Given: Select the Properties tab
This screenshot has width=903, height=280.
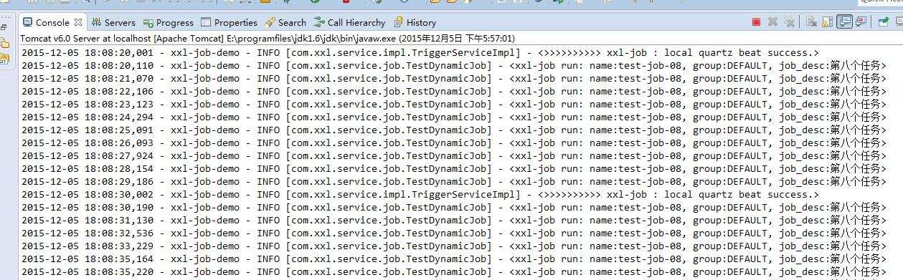Looking at the screenshot, I should (229, 22).
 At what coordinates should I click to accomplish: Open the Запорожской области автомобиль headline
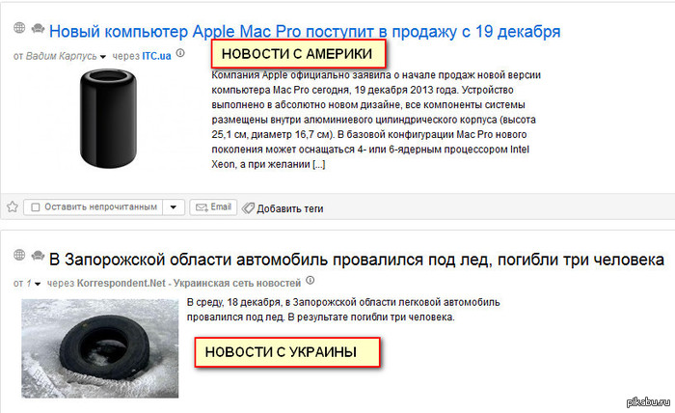(357, 260)
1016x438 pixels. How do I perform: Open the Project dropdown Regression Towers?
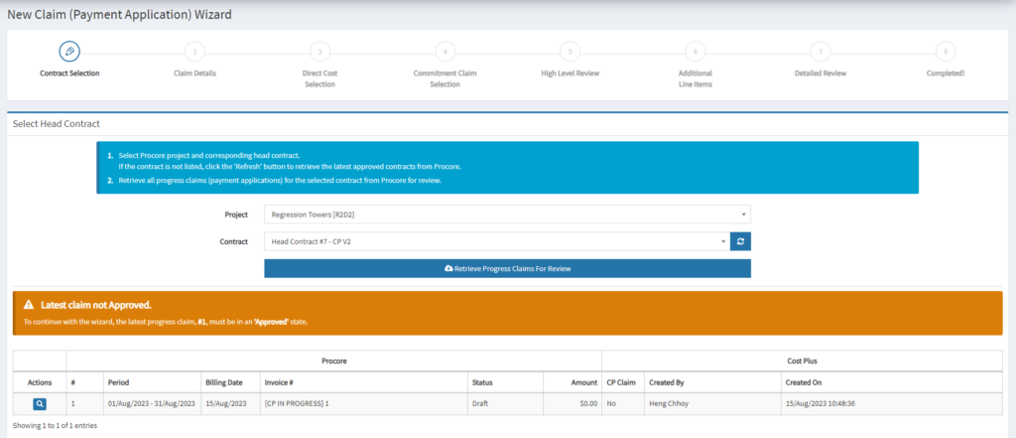coord(507,215)
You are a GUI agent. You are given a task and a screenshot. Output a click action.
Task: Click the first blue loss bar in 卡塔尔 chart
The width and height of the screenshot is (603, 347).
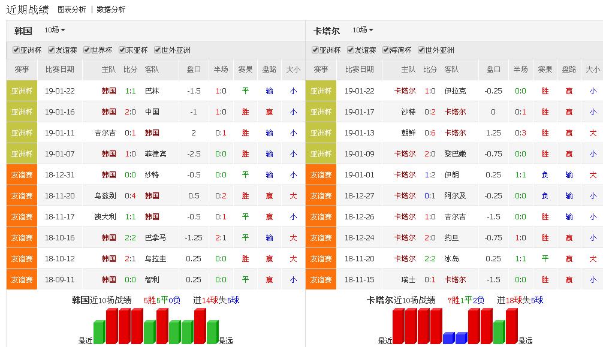448,338
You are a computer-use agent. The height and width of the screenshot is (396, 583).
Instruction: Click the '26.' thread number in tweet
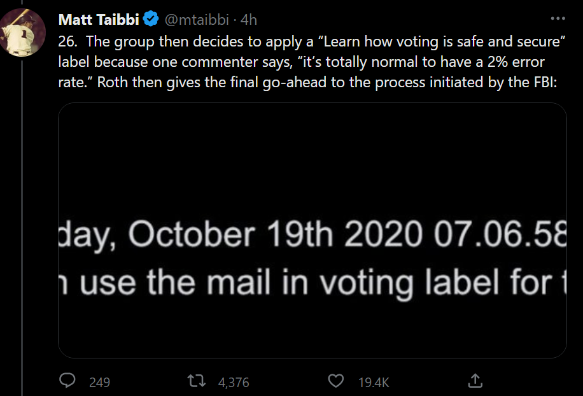67,42
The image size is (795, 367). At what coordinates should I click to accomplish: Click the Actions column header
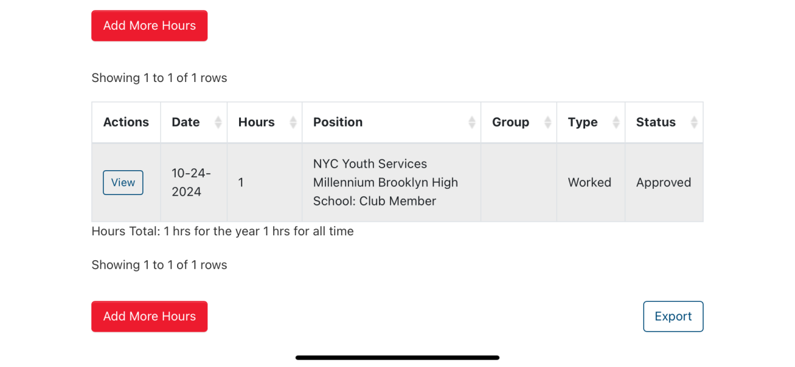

★ ★ ★

## TASK
Return, exactly and without extra lines, everything from the line with "At what coordinates should I click to accomplish: Open" through the last line of the material above, both included. Pictures must be dropped.

## TASK RESPONSE
 At what coordinates should I click to accomplish: Open the Запорожской области автомобиль headline
(357, 260)
1016x438 pixels. How do I perform: Open the Project dropdown Regression Towers?
coord(507,215)
You are a GUI agent. You are given a task and a screenshot. Output a click action.
Task: Click the first blue loss bar in 卡塔尔 chart
The width and height of the screenshot is (603, 347).
448,338
You are a computer-use agent. The height and width of the screenshot is (396, 583).
Instruction: Click the '26.' thread number in tweet
67,42
The image size is (795, 367). At what coordinates should I click to accomplish: Click the Actions column header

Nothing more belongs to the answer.